* [Assigned task] Reproduce the data below in full and exclude every picture.

[Entries taken from a collection]
=== Begin Enclosure ===

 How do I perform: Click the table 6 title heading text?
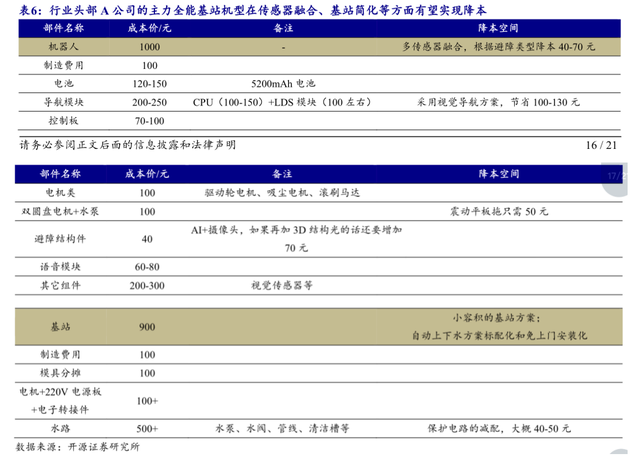pos(253,10)
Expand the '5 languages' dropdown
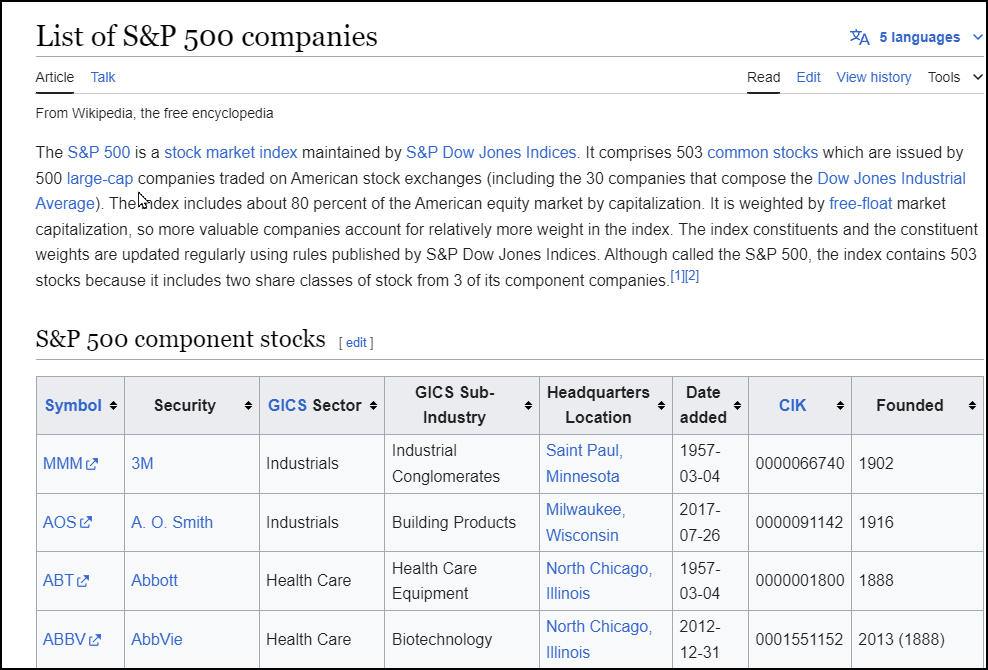 (x=922, y=36)
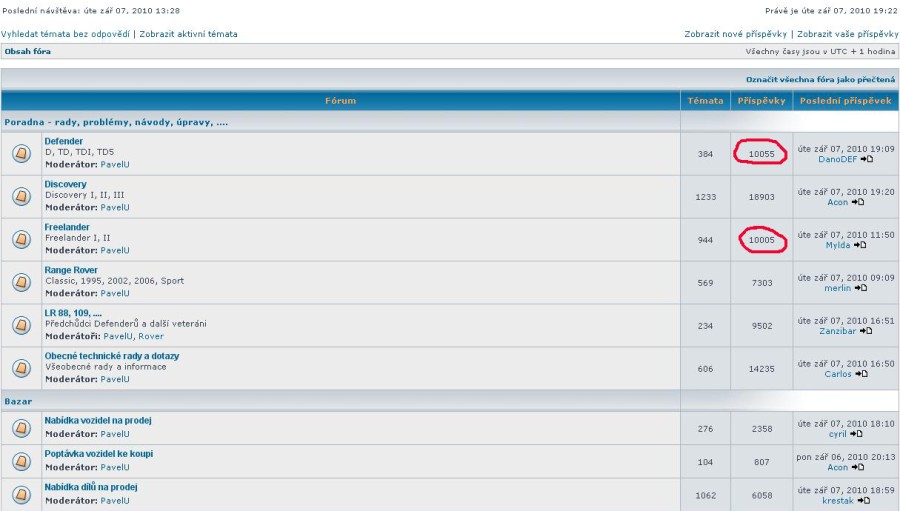Viewport: 900px width, 511px height.
Task: Open latest post icon beside Mylda
Action: [860, 245]
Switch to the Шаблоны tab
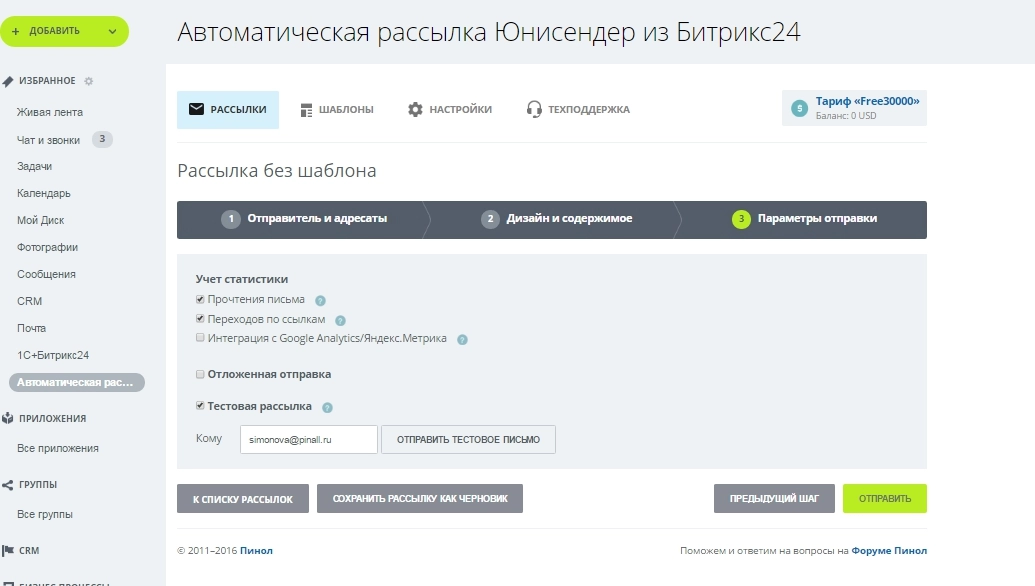This screenshot has height=586, width=1035. (337, 110)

=== End Enclosure ===

* [Answer box]
 How do I perform: Click the table 6 title heading text?
pos(253,10)
Expand the '5 languages' dropdown
 (x=922, y=36)
Viewport: 900px width, 511px height.
Task: Open latest post icon beside Mylda
Action: [860, 245]
Switch to the Шаблоны tab
This screenshot has height=586, width=1035. (337, 110)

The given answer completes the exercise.